Rice production or Paddy production is one of the main productions and staple foods in Sri Lanka. Rice is the staple food of 21.8 million Sri Lankans and is the livelihood of more than 1.8 million farmers. More than 30 percent of the total labour force is directly or indirectly involved in the rice sector. The annual per capita consumption of rice was around  in 1998 and is dependent on the paddy production in the country and the price of imported wheat flour. In 1998 total production was 2.69 million MT of rough rice (paddy), which is about 96 percent of the national requirement. With the present population growth rate of 1.2 percent, slightly increasing per capita consumption, requirements for seed, and for wastage in handling, Sri Lanka needs about 3.1 million MT of paddy by the year 2005. Hence, it is projected that the national average yield should increase to 4.1 t/ha to feed the population of Sri Lanka in 2005. It cultivates in all districts of Sri Lanka during two monsoon seasons. It is estimated that about  of land uses for paddy. The seasons are called Maha season and Yala season. (Literally, Sinhala word Maha means bigger and Yala means lesser.) Maha Season starts by September and ends by March during North-east monsoon, and Yala season starts by May and ends by August.

History 
The beginning of paddy cultivation in Sri Lanka, traces its root back to the proud history between 161 B.C. and 1017 A.D. ideal climatic conditions yielded a flourishing crop, which encouraged many Sri Lankans to make paddy cultivation their way of life. Thus it became a focal point of Sri Lankan lives, knitting a beautiful pattern including the society, culture and religious beliefs in the country. The governing Royal minds of Sri Lanka saw the enriching importance of rice cultivation that provoked them to build tanks of extraordinary size and numbers to irrigate the mass scale rice production. At present much of the human and animal labour is replaced with technology, adding greater deal of efficiency towards the production process.

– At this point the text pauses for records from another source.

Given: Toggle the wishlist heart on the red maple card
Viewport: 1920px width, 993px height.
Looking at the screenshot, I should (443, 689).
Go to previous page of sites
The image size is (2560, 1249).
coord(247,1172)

Chemical/inorganic fertilisers were introduced to Sri Lanka in 1950 before which only organic sources were used. The main objective of the fertiliser subsidy programme is to encourage farmers to adopt high-yielding varieties with a view to attaining self-sufficiency in rice and also to ease the burden on the farmers’ budget. On the other hand, the subsidy scheme was initiated to make fertiliser more affordable to encourage its wider use for increasing agriculture productivity. Currently, most of the country’s required inorganic fertiliser is imported. The fertiliser subsidy in Sri Lanka was set in motion in 1962 at the onset of the Green Revolution which afterwards occupied a significant slot in government expenditure in the country. Three main types of fertilizers came to be used – urea to provide nitrogen (N), triple superphosphate (TSP) to provide phosphorus (P) and murate/muriate of potash (MOP) to provide potassium (K). Seven major phases in the provision of the subsidy since its inception in 1962 can be identified and are presented in detail below. The programme envisaged that an increased paddy production would lower the prices of paddy and rice, thereby making rice affordable to the consumer, other than reducing the cost of production. At the inception, a fixed fertiliser subsidy was introduced and different fertiliser types were subsidised at different rates. The subsidy was provided for all three main types of fertilisers: urea, TSP and MOP primarily targeted paddy. Until 1975, the subsidy level varied according to the type of crop. Since, this scheme was found to be unsuccessful as it allowed unauthorised leakages of fertiliser between agricultural sub sectors, in 1975, the government introduced a uniform subsidy scheme for all crop sectors. However, subsidy rates varied according to the type of fertiliser, with the rates subjected to revision over time, necessitated by the highly volatile prices of fertiliser in the world market.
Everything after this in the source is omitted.